» Task goal: Once you find the line with "Task: Click the Safari back arrow button" in the listing below, please repeat it and every later line exactly, through the last one, without pictures.

» Record set:
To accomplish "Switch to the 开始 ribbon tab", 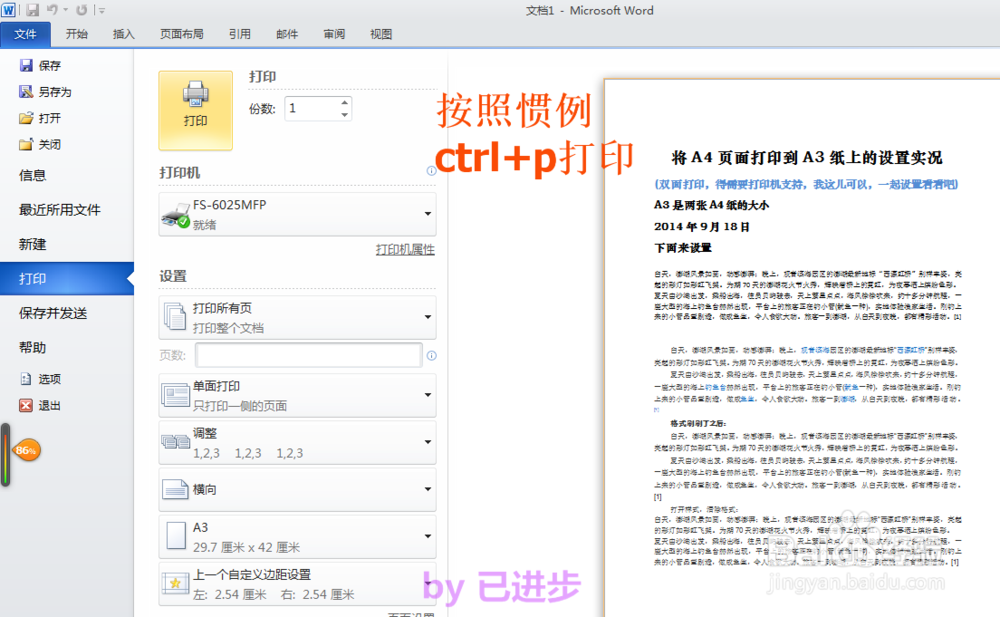I will pos(77,33).
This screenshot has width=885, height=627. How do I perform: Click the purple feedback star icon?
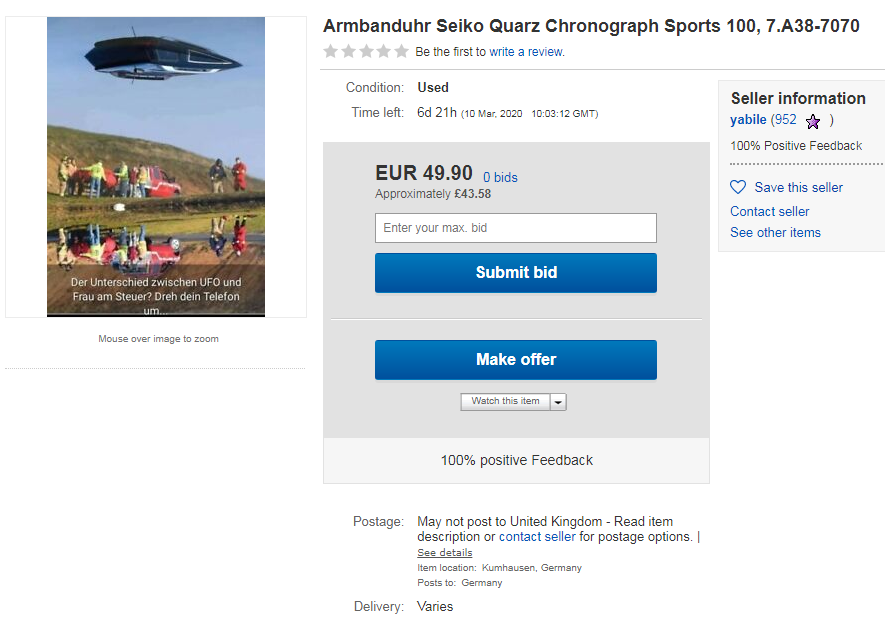813,121
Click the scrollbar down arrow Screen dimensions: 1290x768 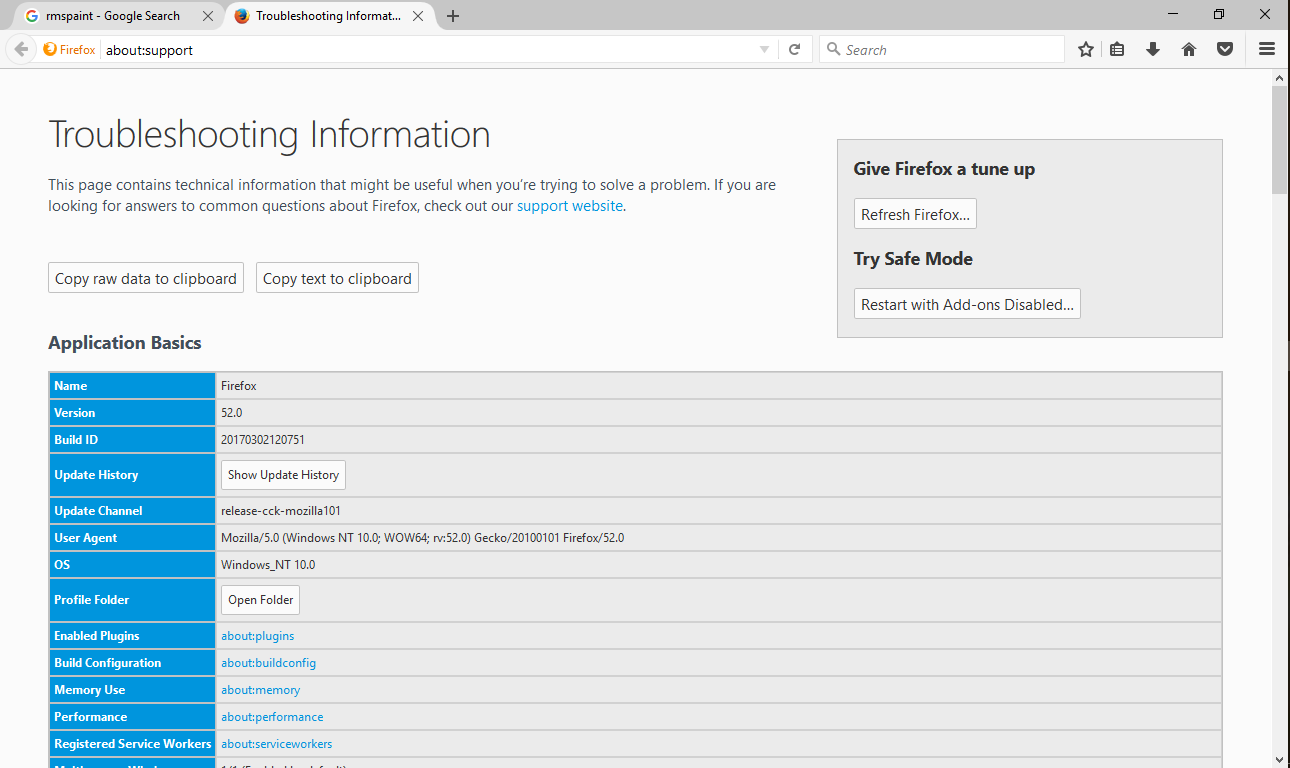1280,759
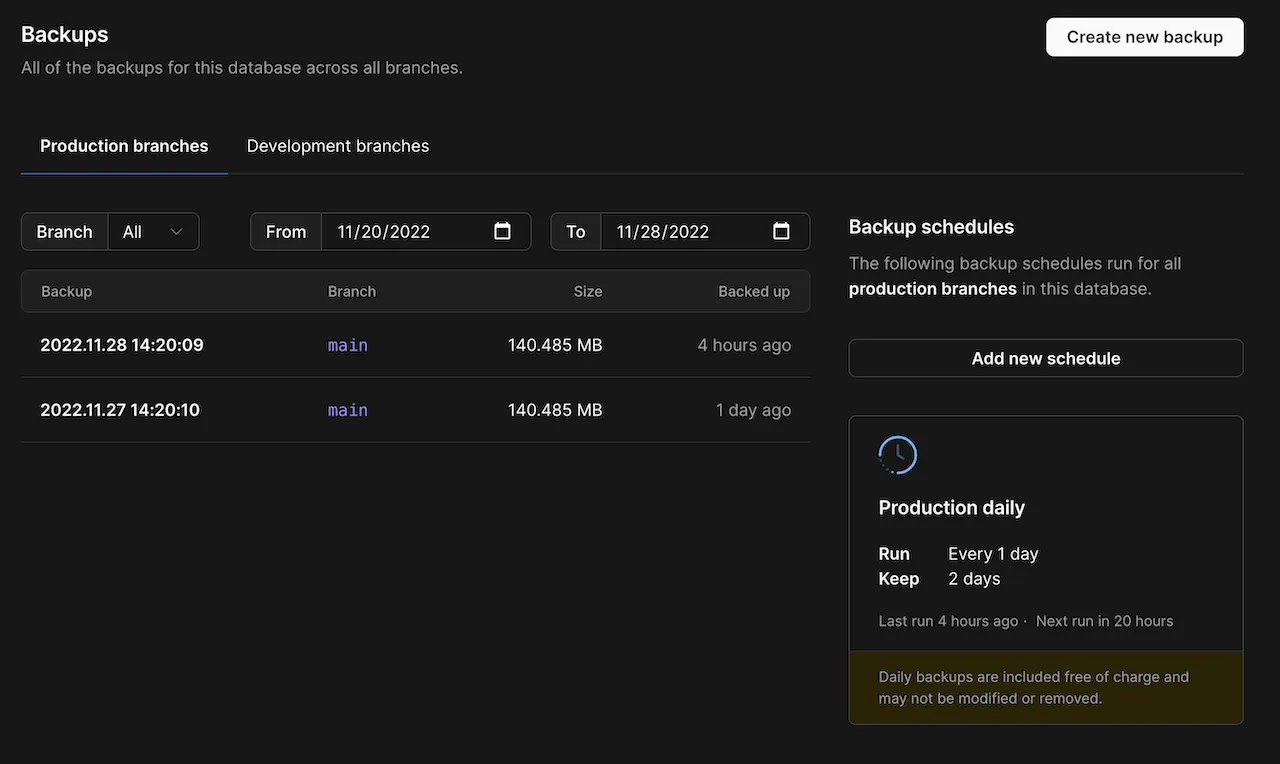This screenshot has width=1280, height=764.
Task: Click main branch link in first row
Action: pos(348,345)
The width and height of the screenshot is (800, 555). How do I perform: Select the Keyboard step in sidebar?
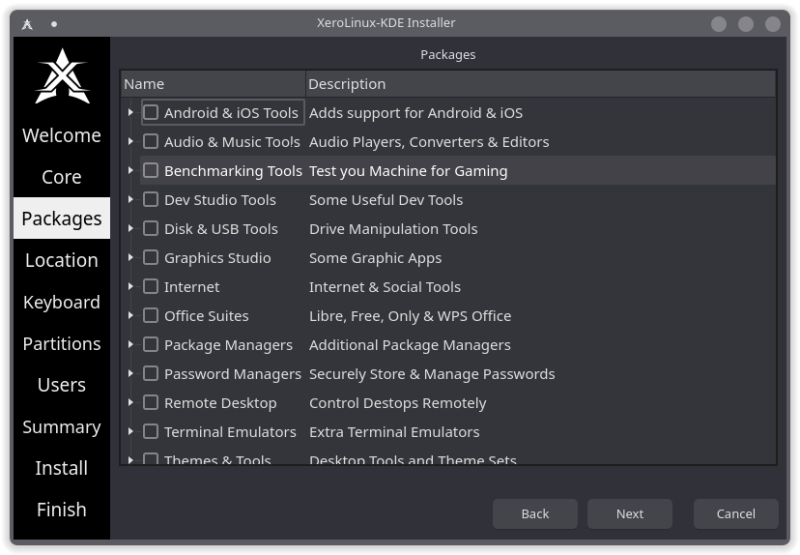61,302
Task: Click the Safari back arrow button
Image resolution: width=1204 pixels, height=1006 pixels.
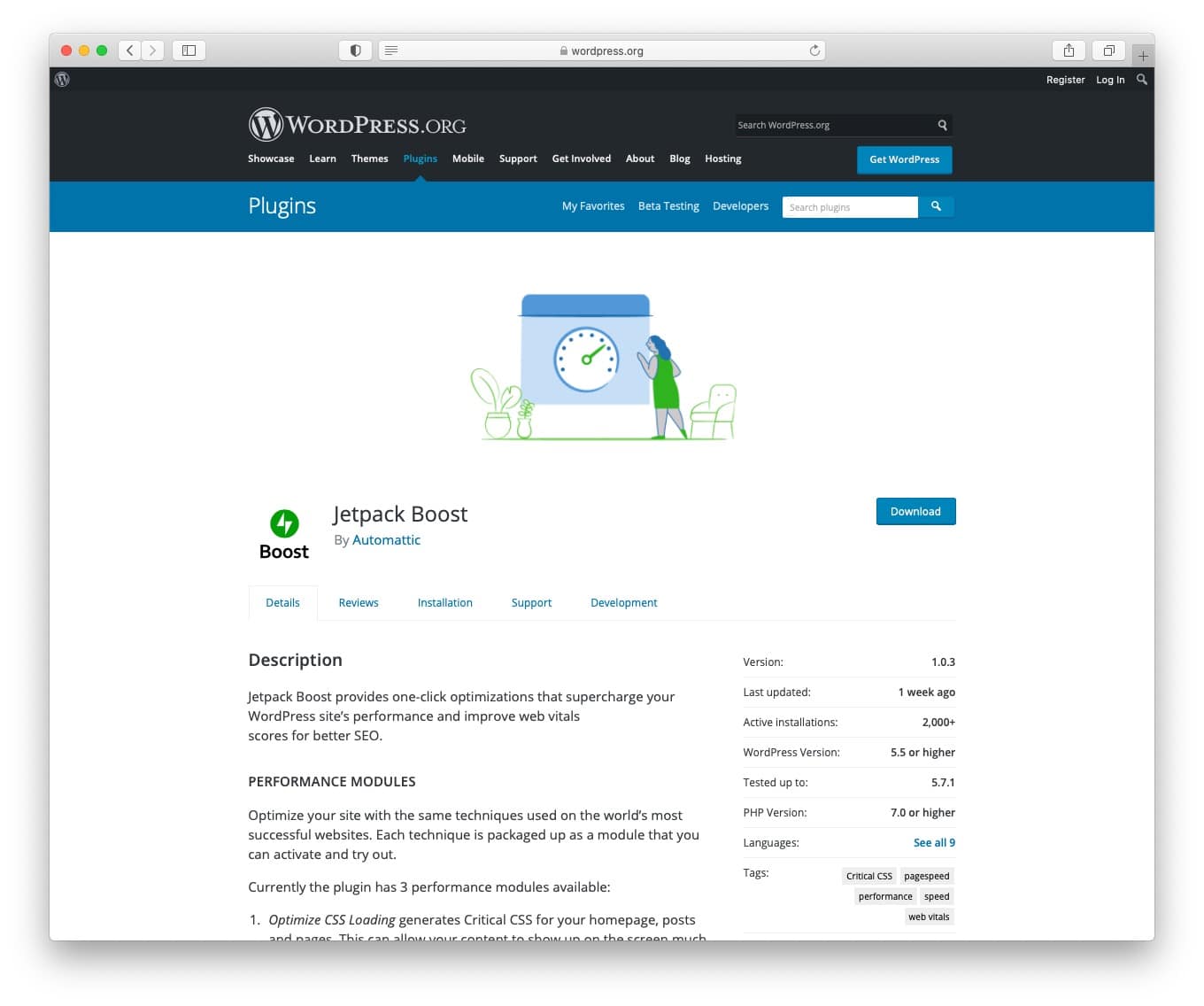Action: pyautogui.click(x=130, y=50)
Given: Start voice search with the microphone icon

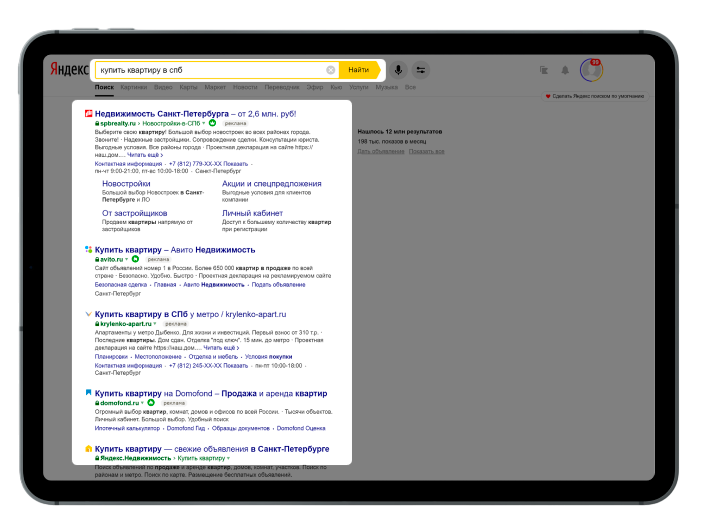Looking at the screenshot, I should (x=398, y=70).
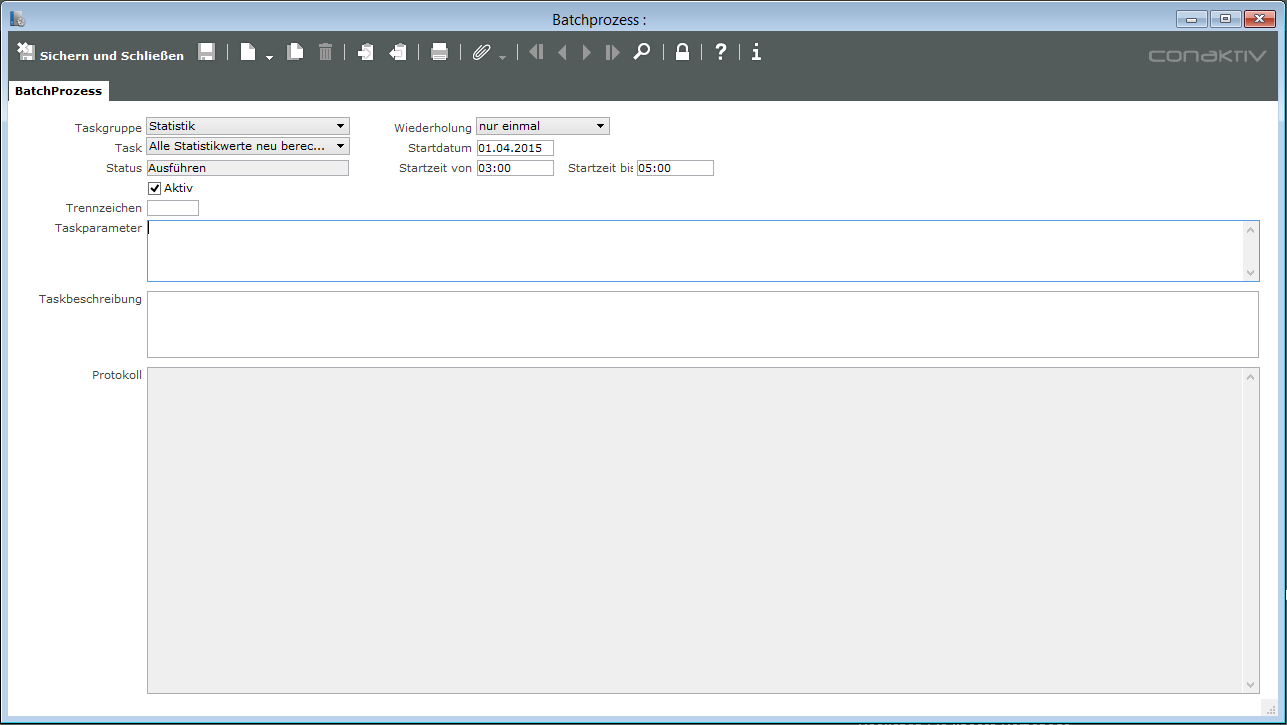
Task: Click the info 'i' icon
Action: 756,53
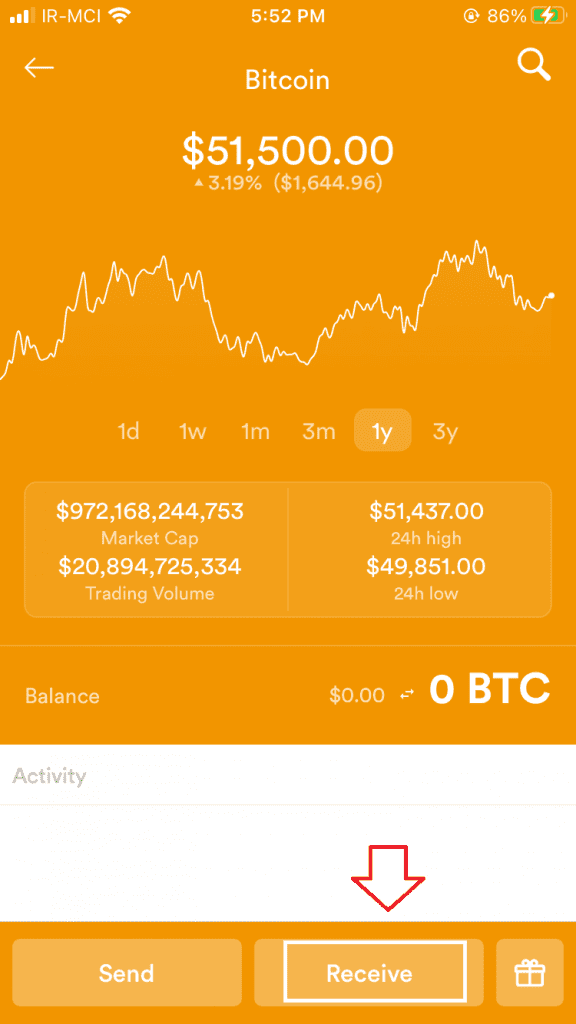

» Written solution:
Task: Click the Safari back arrow button
Image resolution: width=1204 pixels, height=1006 pixels.
Action: pyautogui.click(x=130, y=50)
Given: Start voice search with the microphone icon

Looking at the screenshot, I should (x=398, y=70).
Task: Click the info 'i' icon
Action: 756,53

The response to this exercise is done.